Australia’s fintech industry has welcomed reduced barriers for banking licenses and digital currency tax cuts in this year’s federal Budget.
FinTech Australia boss Danielle Szetho praised Treasurer Scott Morrison for what she said was a Budget that delivered a detailed new statement about how he will create competition and accountability in Australia’s banking system.
She praised open financial data reforms, reduced barriers for banking licences, an expanded regulatory sandbox and digital currency tax cuts, and said her organisation would work with the government to deliver them.
“We welcome these initiatives — they’re a huge step forward when it comes to growing a globally competitive Australian fintech industry, that will also deliver greater choice and improved financial outcomes for consumers,” Ms Szetho said.
“We’re also proud that many of these initiatives have come about through the strong and detailed advocacy work undertaken by FinTech Australia and its members.”
The budget includes a release of draft legislation to extend the government’s crowdsourced equity funding framework from public companies to private companies, which Ms Szetho said should help small businesses to better access equity to grow via innovative fintech platforms.
New as well is a decision to ensure people using digital currencies, such as bitcoin, do not have to pay GST on the use of the currency itself — which until now was a form of ‘double taxation’ and impeded the growth of Australia’s digital currency industry.

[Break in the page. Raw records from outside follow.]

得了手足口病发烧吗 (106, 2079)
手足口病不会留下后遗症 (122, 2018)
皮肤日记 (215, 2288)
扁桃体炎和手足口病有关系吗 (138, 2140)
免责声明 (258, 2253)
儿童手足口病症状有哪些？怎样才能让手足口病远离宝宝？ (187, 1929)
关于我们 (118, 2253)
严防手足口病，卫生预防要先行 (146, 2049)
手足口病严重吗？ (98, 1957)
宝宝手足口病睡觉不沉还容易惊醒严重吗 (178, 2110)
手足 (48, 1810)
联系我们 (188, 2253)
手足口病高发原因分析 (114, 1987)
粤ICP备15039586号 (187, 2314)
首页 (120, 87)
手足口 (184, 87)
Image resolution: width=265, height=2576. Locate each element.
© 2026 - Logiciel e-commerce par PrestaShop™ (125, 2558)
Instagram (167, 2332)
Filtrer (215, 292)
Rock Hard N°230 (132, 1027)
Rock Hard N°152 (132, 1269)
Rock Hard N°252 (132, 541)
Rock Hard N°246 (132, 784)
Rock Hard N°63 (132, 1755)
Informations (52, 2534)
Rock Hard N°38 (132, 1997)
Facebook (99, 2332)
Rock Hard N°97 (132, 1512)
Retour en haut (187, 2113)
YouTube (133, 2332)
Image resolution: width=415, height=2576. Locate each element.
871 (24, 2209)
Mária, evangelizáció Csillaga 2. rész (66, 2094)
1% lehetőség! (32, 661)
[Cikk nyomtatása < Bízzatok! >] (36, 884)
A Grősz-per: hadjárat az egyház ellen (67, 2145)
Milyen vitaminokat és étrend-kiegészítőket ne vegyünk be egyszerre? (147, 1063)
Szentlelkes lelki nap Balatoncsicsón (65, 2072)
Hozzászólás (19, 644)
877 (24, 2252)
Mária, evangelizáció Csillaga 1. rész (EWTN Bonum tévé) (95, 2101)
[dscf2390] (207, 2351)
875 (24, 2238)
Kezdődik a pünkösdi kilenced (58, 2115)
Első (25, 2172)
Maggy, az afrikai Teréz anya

“It is pleasing to see that the government has clearly used the budget to reaffirm its commitment to Australia’s fintech industry, and sees this industry as a driver of increased consumer choice and jobs growth in financial services,” Ms Szetho said.
“We now welcome the speedy implementation of these initiatives, given that Australia is in an extremely competitive and fast-moving global environment when it comes to establishing a regional fintech advantage.”